First, the good news…
U.S. oil company ExxonMobil is reporting a “potentially significant” gas discovery off the coast of Vietnam, stating in a press release, "We can confirm ExxonMobil Exploration and Production Vietnam Limited drilled its second exploration well offshore Danang in August 2011 and encountered hydrocarbons."

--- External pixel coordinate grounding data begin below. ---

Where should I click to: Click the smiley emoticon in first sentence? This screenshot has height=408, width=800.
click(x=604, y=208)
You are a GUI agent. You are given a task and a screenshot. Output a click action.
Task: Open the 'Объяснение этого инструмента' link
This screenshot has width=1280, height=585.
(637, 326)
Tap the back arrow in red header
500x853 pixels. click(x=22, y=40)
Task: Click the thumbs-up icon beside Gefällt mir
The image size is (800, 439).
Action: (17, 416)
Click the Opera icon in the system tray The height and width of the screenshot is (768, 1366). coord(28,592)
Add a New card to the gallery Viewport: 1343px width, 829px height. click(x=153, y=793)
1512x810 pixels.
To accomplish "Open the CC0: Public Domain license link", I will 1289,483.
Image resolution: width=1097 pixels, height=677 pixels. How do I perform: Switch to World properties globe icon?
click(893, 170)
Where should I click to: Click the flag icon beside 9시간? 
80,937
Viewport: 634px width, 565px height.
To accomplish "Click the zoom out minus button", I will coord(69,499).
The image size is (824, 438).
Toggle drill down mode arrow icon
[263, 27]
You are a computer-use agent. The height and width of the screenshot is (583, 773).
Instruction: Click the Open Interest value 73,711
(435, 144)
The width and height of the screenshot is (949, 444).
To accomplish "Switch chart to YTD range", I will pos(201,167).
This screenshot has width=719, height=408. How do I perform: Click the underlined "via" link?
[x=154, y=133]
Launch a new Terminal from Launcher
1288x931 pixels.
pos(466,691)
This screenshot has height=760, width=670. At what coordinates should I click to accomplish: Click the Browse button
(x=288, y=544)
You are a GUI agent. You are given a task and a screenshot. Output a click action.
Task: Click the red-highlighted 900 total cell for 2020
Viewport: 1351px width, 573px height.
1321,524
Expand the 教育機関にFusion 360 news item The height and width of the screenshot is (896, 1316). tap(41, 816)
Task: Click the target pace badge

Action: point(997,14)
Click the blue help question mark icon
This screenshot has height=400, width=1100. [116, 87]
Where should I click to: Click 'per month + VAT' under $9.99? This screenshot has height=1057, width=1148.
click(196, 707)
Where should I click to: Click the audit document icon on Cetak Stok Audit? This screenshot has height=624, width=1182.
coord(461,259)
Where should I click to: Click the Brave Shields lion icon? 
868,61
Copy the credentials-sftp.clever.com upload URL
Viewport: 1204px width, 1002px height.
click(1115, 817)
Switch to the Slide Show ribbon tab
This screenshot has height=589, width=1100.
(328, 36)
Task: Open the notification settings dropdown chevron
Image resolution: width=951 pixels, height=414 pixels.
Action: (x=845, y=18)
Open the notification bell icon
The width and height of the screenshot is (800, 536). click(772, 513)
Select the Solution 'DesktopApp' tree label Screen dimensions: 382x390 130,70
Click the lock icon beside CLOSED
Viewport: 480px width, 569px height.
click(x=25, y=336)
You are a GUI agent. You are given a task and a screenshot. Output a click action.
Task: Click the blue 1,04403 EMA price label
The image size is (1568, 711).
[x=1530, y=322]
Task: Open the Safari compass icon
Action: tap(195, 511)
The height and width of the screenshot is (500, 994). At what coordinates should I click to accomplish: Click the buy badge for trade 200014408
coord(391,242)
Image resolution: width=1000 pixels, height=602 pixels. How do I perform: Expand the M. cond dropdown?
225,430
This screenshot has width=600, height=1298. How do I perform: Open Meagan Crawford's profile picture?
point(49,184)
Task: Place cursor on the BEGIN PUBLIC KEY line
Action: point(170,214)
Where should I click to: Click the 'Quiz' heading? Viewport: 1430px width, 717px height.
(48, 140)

ExxonMobil is the world's largest publicly traded oil company by market value. While Vietnam, an oil exporter and the third-largest oil producer in South Asia, began offshore exploration of its reserves in the 1970s, Hanoi only started in 2004 awarding offshore exploration concessions to a plethora of foreign companies, including those from the U.S., Canada and India with ExxonMobil receiving concessions from the Vietnamese government allowing it to explore blocks 117, 118 and 119 off Danang, an area that Vietnam insists is well within its 200-mile exclusive economic zone under international maritime law.
The bad news?
The South China Sea’s offshore resources are currently claimed by six countries – China, Vietnam, Taiwan, Malaysia, Brunei and the Philippines, with competing claims overlapping in a crazy quilt pattern. Given the billions of dollars at stake for exploiting the undersea energy resources, it is unlikely that the contradictory claims will be resolved anytime soon, making Southeast Asian waters a potential flash point for conflict.
The devil is in the details and in this case the United Nations unwittingly played the role of Lucifer when in 1982, the United Nations Convention on the Law of the Sea Part V, Article 55 defined an “exclusive economic zone” (EEZ) for countries with maritime frontiers as extending 200 nautical miles from a nation’s coastline. Needless to say, in congested waters this clause was a subject of dispute, as nations raced to define their new offshore parameters, a contest only heightened by the world’s increasing addiction to hydrocarbons.
Like Pontius Pilate, the UN washed its hands of bilateral and regional disputes arising from the convention and devolved negotiations to the parties involved, which account for the current impasse in the South China Sea, as the 1982 UNCLOS agreement did not establish any adjudication mechanism for resolving disputes.